Nouvelle-Calédonie : une histoire du peuple kanak, avec Daniel Wéa

Le Poing Publié le 25 avril 2024 à 21:52
Éloi Machoro, un des leader du FLNKS abattu en 1985 par le GIGN, représenté sur un drapeau de Kanaky. Photo empruntée à la page Facebook FLNKS Officiel.

D’importantes manifestations, indépendantistes et anti-indépendantistes, agitent la Nouvelle-Caledonie ces dernières semaines. Au coeur des débats, un projet de dégel du corps électoral pour les élections locales et pour ce qui a trait au processus d’autodétermination. Les accords de Nouméa avaient gelé ce corps électoral pour le centrer autour des autochtones kanaks et des descendants de colons et de déportés, les caldoches, souvent anti-indépendantistes, en le fixant autour des populations présentes sur l’île depuis 1988 et de leurs descendants.

Invités par l’association “Rencontres, Marx”, Robert Wienie Xowie, premier sénateur indépendantiste de Nouvelle-Calédonie fraîchement élu, membre du groupe apparenté communiste, Daniel Wéa, président du Mouvement des Jeunes Kanaks en France et François Roux, avocat au barreau de Montpellier, qui assure la défense du Front de Libération Nationale Kanak et Socialiste (FLNKS ; une coalition de partis indépendantistes), et anciennement de son leader Jean-Marie Tjibaou dans les années 80, ont tenu une conférence ce mercredi 24 avril à Montpellier.

Le Poing vous en propose une retranscription, en trois parties. Voici la première, qui traite de l’histoire des kanaks jusqu’aux accords de Nouméa, avec Daniel Wéa. Suivront deux autres articles, sur l’actualité politique en Kanaky, et sur les questions autour du droit international.

Daniel Wéa : Je prends la parole aujourd’hui pour faire un petit rappel historique de l’histoire de la Kanaky, pour pouvoir comprendre le contexte actuel, politique, économique et social, et les bouleversements qu’a subi le peuple kanak jusqu’à aujourd’hui.

Travail à faire -
1: Recopiez le passage de l'article sur le peuple kanak qui va de "Nouvelle-Calédonie : une" à "Facebook FLNKS Officiel.", ces deux passages compris.
2: D'après l'article sur le peuple kanak, quel jour et dans quelle ville la conférence a-t-elle eu lieu ?

Matériel fourni -

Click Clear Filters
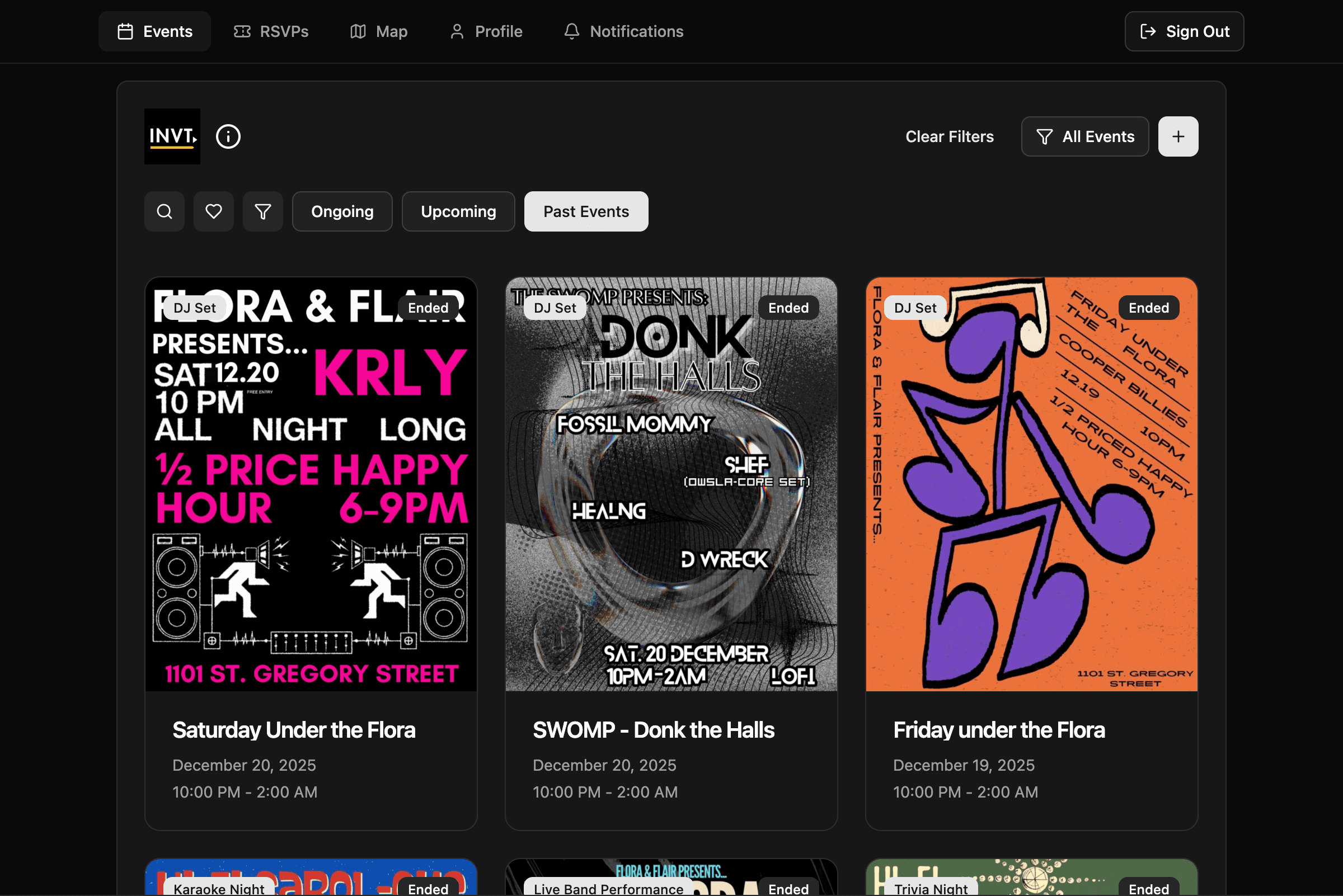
--
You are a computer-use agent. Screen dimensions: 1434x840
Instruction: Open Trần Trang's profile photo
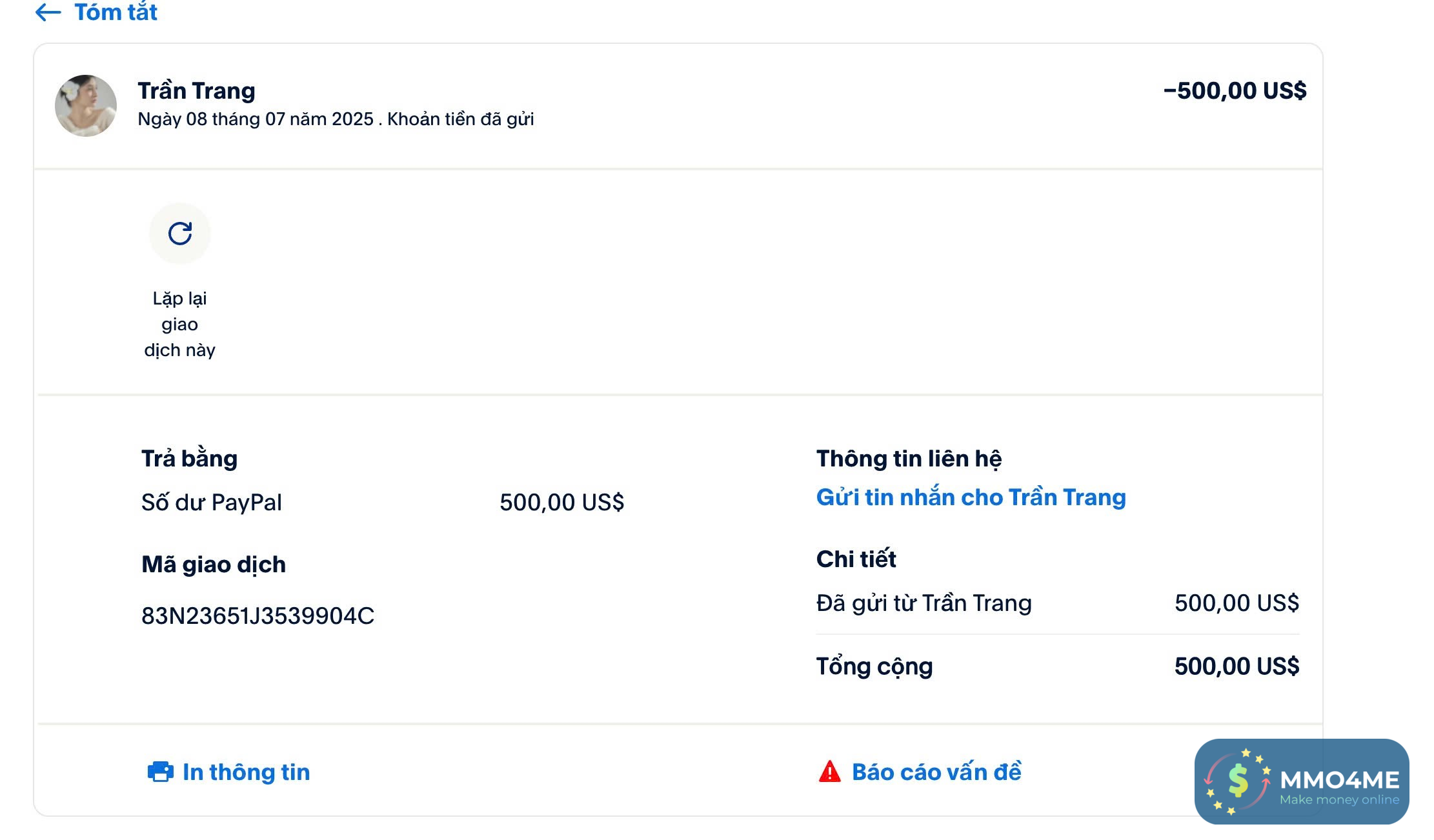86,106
...
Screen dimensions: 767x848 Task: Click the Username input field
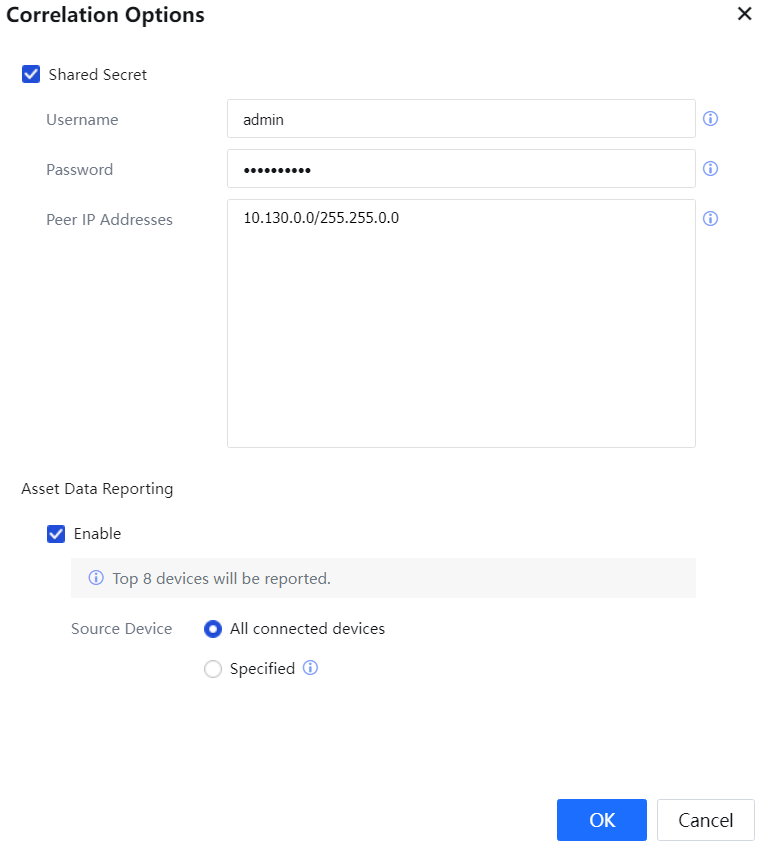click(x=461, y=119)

Corrigé des exercices -
1:
Nouvelle-Calédonie : une histoire du peuple kanak, avec Daniel Wéa

Le Poing Publié le 25 avril 2024 à 21:52
Éloi Machoro, un des leader du FLNKS abattu en 1985 par le GIGN, représenté sur un drapeau de Kanaky. Photo empruntée à la page Facebook FLNKS Officiel.

2: Le mercredi 24 avril, à Montpellier.